Well, you would think that the meter should !

..... But there is this .... Blondel's theorem - Wikipedia

Copy from that link
"The form 2S meter is extensively used in the metering of residential three wire services, despite being non compliant in such services. This common residential service consists of two 120 volt wires and one neutral wire. A Blondel compliant meter for such a service would need two elements (and a five jaw socket to accept such a meter), but the 2S meter is a single element meter."


----------



## LGLS (Nov 10, 2007)

emtnut said:


> Well, you would think that the meter should !
> 
> ..... But there is this .... Blondel's theorem - Wikipedia
> 
> ...


Which has the luxury of physics - metering one leg and the other in the opposite direction, the currents are independently additive. Like clamping an ammeter on L1 and L2 backwards.


----------



## MikeFL (Apr 16, 2016)

OP has been no show for 6 days now.
Hopefully he comes back with the answer.
It made for some interesting dialogue.


----------



## emtnut (Mar 1, 2015)

LGLS said:


> Which has the luxury of physics - metering one leg and the other in the opposite direction, the currents are independently additive. Like clamping an ammeter on L1 and L2 backwards.


Well, the luxury of physics interferes with the disc spinning if they put 2 CTs in, that's why a 2S (4 jaw meter) is what they call a 1 1/2 element meter (1 CT and one Voltage).

So it only reads 100% accurate when both phases are balanced.

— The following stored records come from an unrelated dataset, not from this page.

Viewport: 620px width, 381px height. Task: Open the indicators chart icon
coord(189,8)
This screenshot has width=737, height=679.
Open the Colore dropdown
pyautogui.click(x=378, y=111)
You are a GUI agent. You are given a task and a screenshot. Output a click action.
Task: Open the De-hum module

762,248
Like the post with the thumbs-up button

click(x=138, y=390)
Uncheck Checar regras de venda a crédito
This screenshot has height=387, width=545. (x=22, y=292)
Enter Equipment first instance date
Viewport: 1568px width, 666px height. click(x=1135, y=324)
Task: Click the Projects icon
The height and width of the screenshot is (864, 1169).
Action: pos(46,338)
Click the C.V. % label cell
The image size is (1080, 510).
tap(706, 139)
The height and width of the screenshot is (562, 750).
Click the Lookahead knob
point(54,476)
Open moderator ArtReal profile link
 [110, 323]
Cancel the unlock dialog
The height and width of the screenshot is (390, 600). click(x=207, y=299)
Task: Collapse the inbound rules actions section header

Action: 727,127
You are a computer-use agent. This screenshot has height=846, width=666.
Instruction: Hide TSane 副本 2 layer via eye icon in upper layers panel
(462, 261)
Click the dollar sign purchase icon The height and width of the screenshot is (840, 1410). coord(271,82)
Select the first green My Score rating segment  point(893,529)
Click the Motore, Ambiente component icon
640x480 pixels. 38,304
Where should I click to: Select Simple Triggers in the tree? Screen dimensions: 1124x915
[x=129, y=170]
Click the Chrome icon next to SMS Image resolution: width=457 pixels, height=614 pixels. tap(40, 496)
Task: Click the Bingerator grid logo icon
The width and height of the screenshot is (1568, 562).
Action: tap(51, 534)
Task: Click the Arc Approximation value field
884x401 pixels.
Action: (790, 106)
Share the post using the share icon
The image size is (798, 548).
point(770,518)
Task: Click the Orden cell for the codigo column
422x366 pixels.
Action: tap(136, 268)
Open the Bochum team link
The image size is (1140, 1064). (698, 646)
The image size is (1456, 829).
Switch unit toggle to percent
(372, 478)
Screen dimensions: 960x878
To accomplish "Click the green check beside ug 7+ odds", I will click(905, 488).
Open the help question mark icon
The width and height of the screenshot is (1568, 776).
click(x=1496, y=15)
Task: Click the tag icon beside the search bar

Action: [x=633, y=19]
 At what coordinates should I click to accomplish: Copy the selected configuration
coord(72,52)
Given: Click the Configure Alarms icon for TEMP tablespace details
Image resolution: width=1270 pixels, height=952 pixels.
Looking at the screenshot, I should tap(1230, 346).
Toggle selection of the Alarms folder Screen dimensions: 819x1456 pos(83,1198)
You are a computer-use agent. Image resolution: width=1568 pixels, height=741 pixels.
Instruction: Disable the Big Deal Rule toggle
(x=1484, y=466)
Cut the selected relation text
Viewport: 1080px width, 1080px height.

As I mentioned earlier, I don't know if the new smart meters are 2 elements.


----------



## Malywr (Jan 23, 2018)

joe-nwt said:


> Your profile is not filled out either and if one was to skim your discussions they might think the same about you.


Really 
My profile is same filled as yours snd every one else and this one looks like handyman


----------



## dspiffy (Nov 25, 2013)

He's got a website and a full profile and Google.









Morbes Electric- Electrician In Rosarito


Morbes Electric is the electrician near you. Servicing all of the Playas De Rosarito and Playas De Tijuana area.



morbeselectric.com





If the mods thinks someone qualifies I dont know why anyone else would care.


----------



## joe-nwt (Mar 28, 2019)

Malywr said:


> Really
> My profile is same filled as yours snd every one else and this one looks like handyman


Really.

When I go to my profile,and click "about" it says "electrical contractor" (which also shows up under my username.

When I look at your profile, and click "about", it says *____* 

So it's not exactly same filled.


----------



## MikeFL (Apr 16, 2016)

During a conversion there generally is a whole lot of mapping required and many similar things get grouped and batched.
Then there's a data quality control to see how it all came out, and decide whether to roll with it or make some more tweaks. There will be some anomalies for sure in any conversion.


----------



## Malywr (Jan 23, 2018)

I see 
Sorry I didn’t notice that. On my side looks same ad my profile. 



joe-nwt said:


> Really.
> 
> When I go to my profile,and click "about" it says "electrical contractor" (which also shows up under my username.
> 
> ...


----------



## Malywr (Jan 23, 2018)

Mistyped 
Looks same as my profile. No different.


----------



## peterolfe (9 mo ago)

Hello, MorbesElectric! If you compare the electricity cost for both areas? If yes, and costs are equal, I recommend you check the whole electricity system in their house. Also, this situation can happen because their neighbors are stealing their electricity, so when they actually moved into a new house, the electricity cost doubled. When you solve this problem, I recommend you look at a good financial tool that helps customers short their bill costs squeeze.com.


----------



## backstay (Feb 3, 2011)

peterolfe said:


> Hello, MorbesElectric! If you compare the electricity cost for both areas?


More than a year old thread. He was here for 20 days then gone since.